As the president's chief political advisor, Rove is involved in every decision coming out of the Oval Office. In fact, he flat out makes some of them. He is co-president of the United States, just as he was co-candidate for that office and co-governor of Texas. His relationship with the president is the most profound and complex of all of the White House advisors. And his role creates questions not addressed by our Constitution.
Rove is probably the most powerful unelected person in American history.
The cause of the war in Iraq was not just about Saddam Hussein or weapons of mass destruction or Al Qaeda links to Iraq. Those may have been the stated causes, but every good lie should have a germ of truth. No, this was mostly a product of Rove's usual prescience. He looked around and saw that the economy was anemic and people were complaining about the president's inability to find Osama bin Laden. In another corner, the neoconservatives in the Cabinet were itching to launch ships and planes to the Mideast and take control of Iraq. Rove converged the dynamics of the times. He convinced the president to connect Hussein to Bin Laden, even if the CIA could not.
This misdirection worked. A Pew survey taken during the war showed 61% of Americans believe that Hussein and Bin Laden were confederates in the 9/11 attacks.
And now, Rove needs the conflict to continue so his client -- the president -- can retain wartime stature during next year's election. Listen to the semantics from Bush's recent trip to the aircraft carrier Lincoln. When he referred to the "battle of Iraq," Bush implied that we only won a single fight in a bigger war that was not yet over. I first encountered Rove more than 20 years ago in Texas. I reported on him and the future president as a TV correspondent there, traveling with them extensively during their race to the governor's mansion in Austin. Once there, Rove was involved in every important decision the governor made and, according to Bush staffers, vetted each critical choice for political implications.
Nothing is different today in the White House. The same old reliable sources from his days in Texas are in Washington with him. And they say Rove is intimately involved in the Cabinet and that he sat in on all the big meetings leading up to the Iraq war and signed off on all major decisions.

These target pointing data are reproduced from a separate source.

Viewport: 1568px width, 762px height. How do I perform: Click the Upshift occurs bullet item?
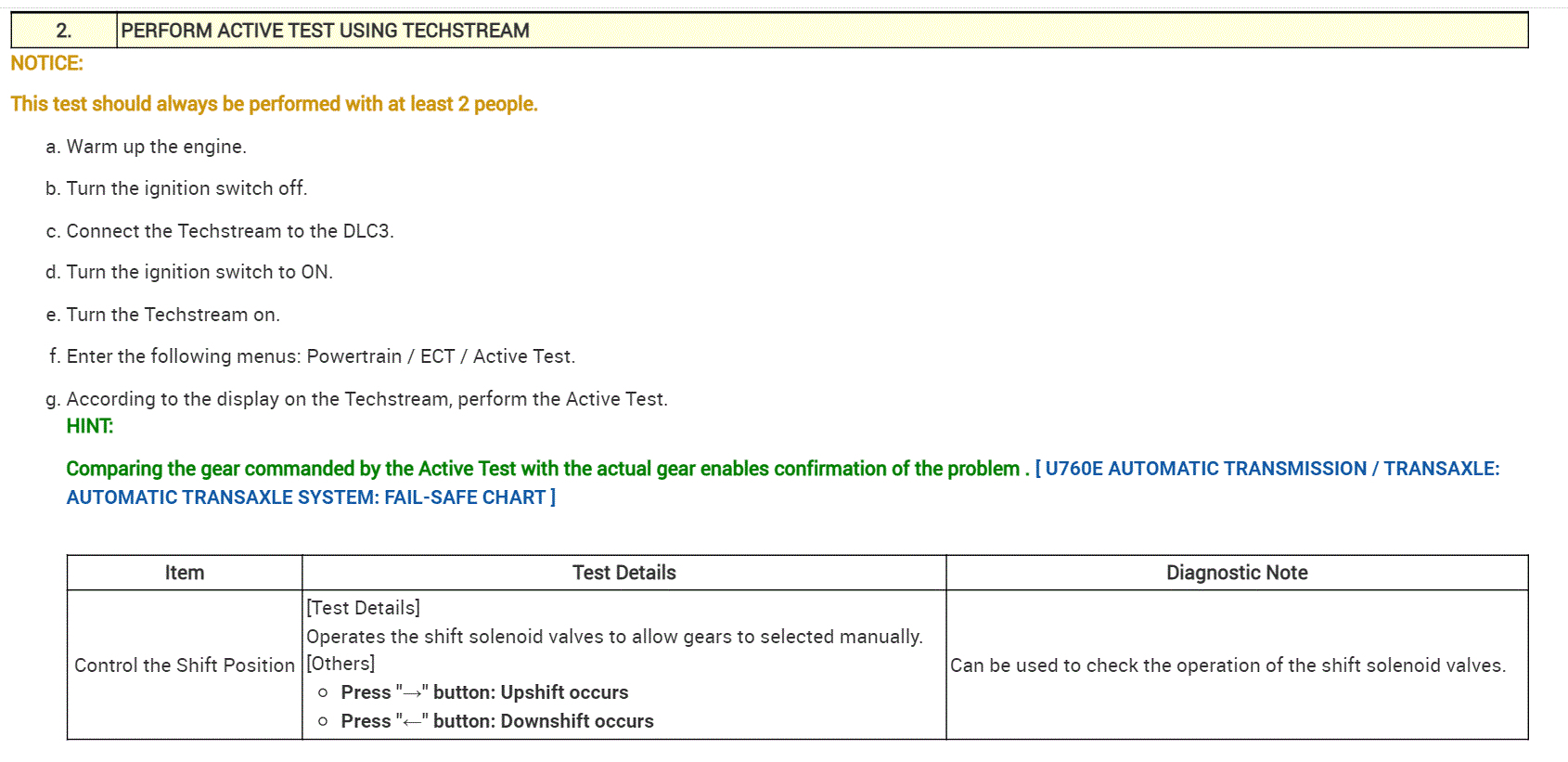[x=484, y=692]
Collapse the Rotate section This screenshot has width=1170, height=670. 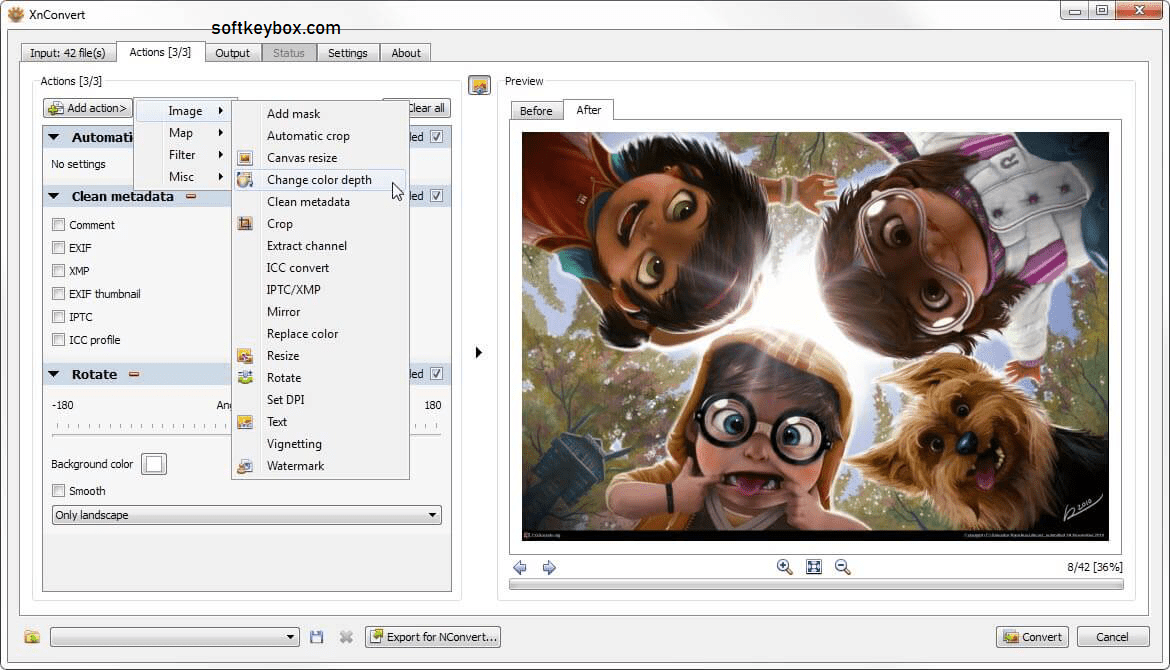tap(54, 373)
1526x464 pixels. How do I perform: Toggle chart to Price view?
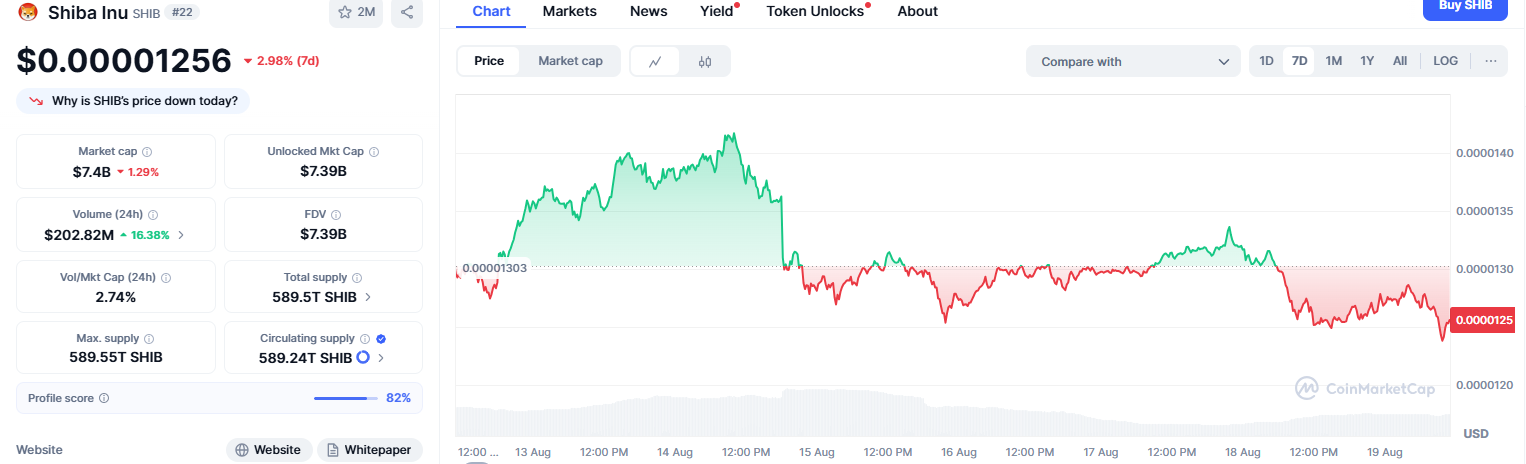click(489, 61)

Rove fancies himself an expert in both policy and politics because he sees no distinction between the two. This matters for a number of reasons. There is always a time during any president's administration when what is best for the future of the country diverges from what best serves that president's political future. If Rove is standing with George W. Bush at that moment, he will push the president in the direction of reelection rather than the country's best interests.
The United States is best served when political calculations are not a part of the White House's most important decisions. Rove's calculus is always a formula for winning the next election. He was less concerned about the bombing of Iraqi civilians or the bullets flying at our own troops, according to people who have worked for him for years, than he was about what these acts would do to the results of the electoral college, or how they influence voters in swing states like Florida.
There needs to be something sacred about our presidents' decisions to send our children into combat. The Karl Roves of the world ought to not even be in the room, much less asked for advice.
Rove has influenced dealings with Iraq and North Korea, according to Bush administration sources. For instance, when the U.S. was notified, through formal diplomatic channels, that North Korea had nuclear technology, Congress was in the midst of discussing the Iraqi war resolution. Rove counseled the president to keep that information from Congress for 12 days, until the debate was finished, so it would not affect the vote. He was also reported to be present at a war strategy meeting concerning whether to attack Syria after Iraq. Rove said the timing was not right. Yet. Having the political advisor involved in that decision is wrong.
War, after all, is not a campaign event.